Text passage:
=== Section Start ===
A recent report on UK healthcare from PA Consulting concluded that ultra-low-power wearable technology could be a vital component in solving many of these problems, not just in the UK, but around the globe.
Looking at the National Health Service, the report estimates that the use of wearable technology could save around £1.5billion each year by reducing the demands on family doctors and other primary care providers. The knock-on benefits could be even greater: Around £5bn in quality of care, reduced hospital admissions and bed stays. In percentage terms the savings might add up to 7% of England’s primary care costs and 10% of acute care costs.
These are big numbers, but it’s worth bearing in mind that they only cover the UK. Looking at the 28 EU member states as a whole, public expenditure on health care and long-term care equalled 8.5% of total GDP in 2013 and could reach 10% by 2060, purely because of the ageing population.
“In our view,” the PA report says, “wearable technology should be placed right at the front of the patient pathway, where it can be used to support a much- neglected prevention agenda.”
But haven’t we heard this before?Surely these same promises have been bandied about for tele-health and similar technologies for more than a decade?
However, the report points out that to-date, tele-health initiatives have usually failed because they “lack the ‘something special’ that consumers have come to expect from their personal devices”. The report’s authors expect the advent of wearable technology, enabled by miniaturised ultra-low-power electronics, to change all that, not least because the consumer electronics industry has already created a demand around them – 8million people in the UK already use some kind of wearable product, and many of these are healthcare related.
=== Section End ===
Exercise brief:
Pick up the text on wearable technology in healthcare and keep writing it from its last sentence.

Items from a dataset:
=== Section Start ===
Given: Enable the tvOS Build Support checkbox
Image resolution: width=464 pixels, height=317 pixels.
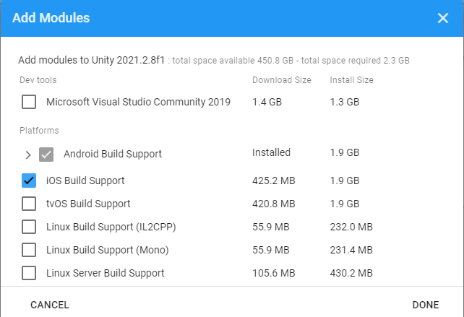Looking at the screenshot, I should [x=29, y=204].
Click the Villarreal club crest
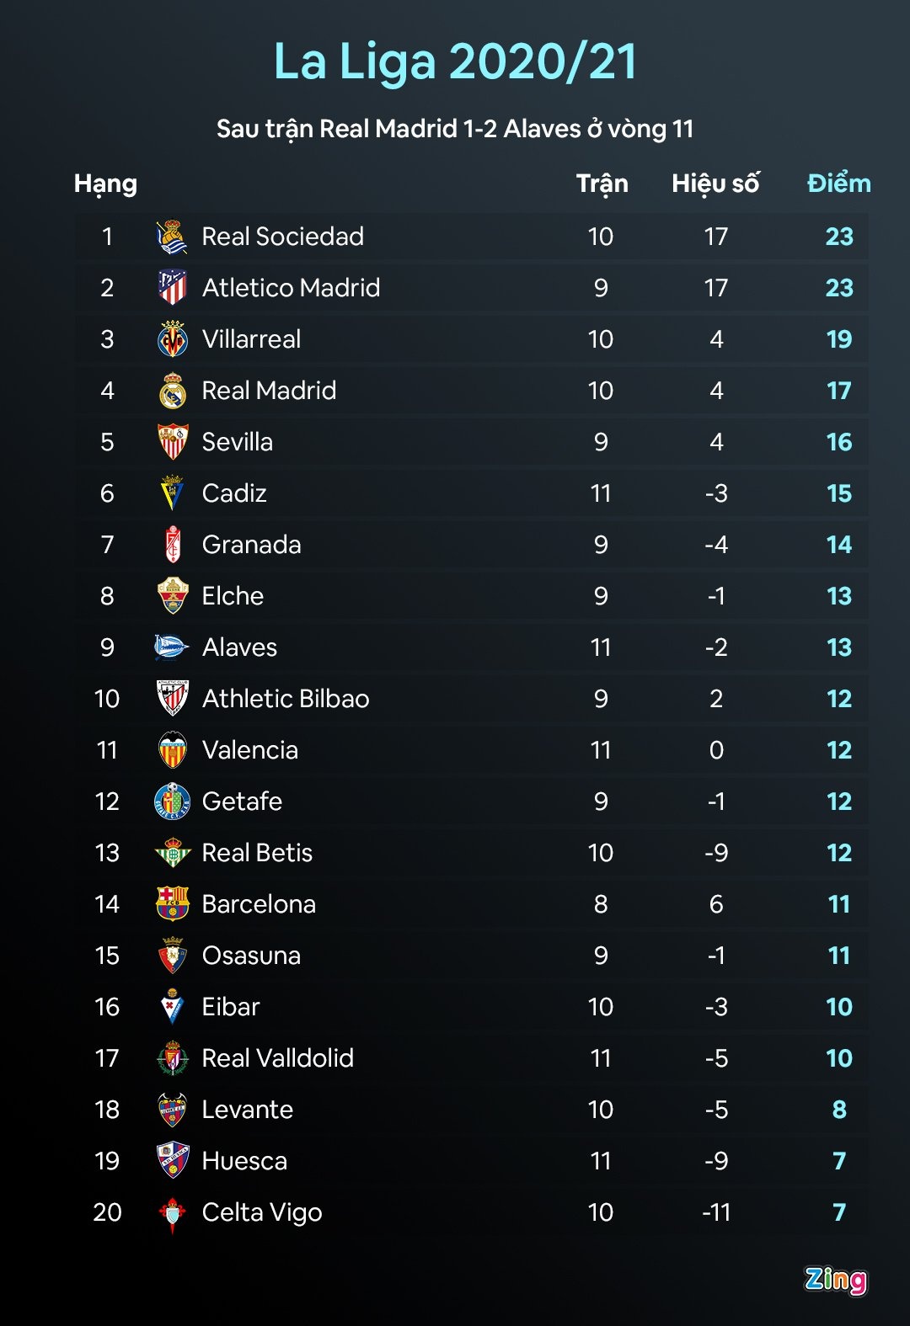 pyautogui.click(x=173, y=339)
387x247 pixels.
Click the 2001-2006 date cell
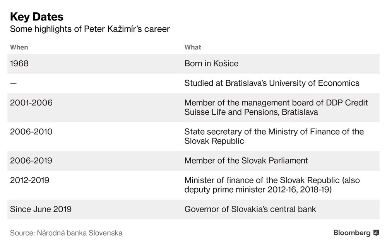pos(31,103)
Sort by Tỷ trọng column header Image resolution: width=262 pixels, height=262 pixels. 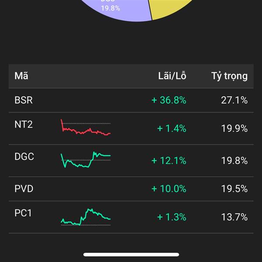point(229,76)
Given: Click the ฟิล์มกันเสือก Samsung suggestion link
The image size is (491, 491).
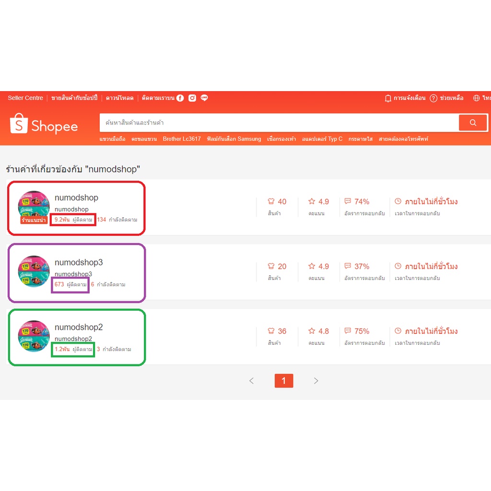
=== Section End ===
Answer to this exercise:
PA divides the benefits of wearables for healthcare providers into three broad categories. The first of these is acting as a ‘digital coach’; helping people to improve their diet, reduce their alcohol and substance misuse and take their medicines correctly. This last point is not to be taken lightly – the report says that a staggering 3% of all health spending (and this is a global figure) is caused by patients’ poor compliance with drug delivery regimes.
The second category of use for wearables, according to the report, is in continuous yet unobtrusive monitoring of patient data.This has traditionally carried connotations of ‘Big Brother is watching you’; but increasingly people are becoming more accepting of the principle, as they voluntarily embrace products offered in the consumer products space, ranging from heart rate and sleep monitors to pedometers.
And combining unobtrusive sensors with the connectivity enabled by the Internet of Things not only facilitates on-going care scenarios such as keeping dementia sufferers safe, it also allows clinicians to collect long-term data and make much better informed decisions based on that data.
Finally, PA believes that wearables could help drive efficiencies in healthcare delivery, in much the same way as IT can be used in business change programmes in the commercial world. Here the potential ranges from simply helping patients to find their way around healthcare facilities, to equipping clinicians with heads-up displays to enable them to communicate with hearing-impaired patients who use sign language. There is also the potential to help remove some of the skills barriers involved in diagnosis and treatment – for instance by allowing complex tests to be administered by practitioners with lower skill levels.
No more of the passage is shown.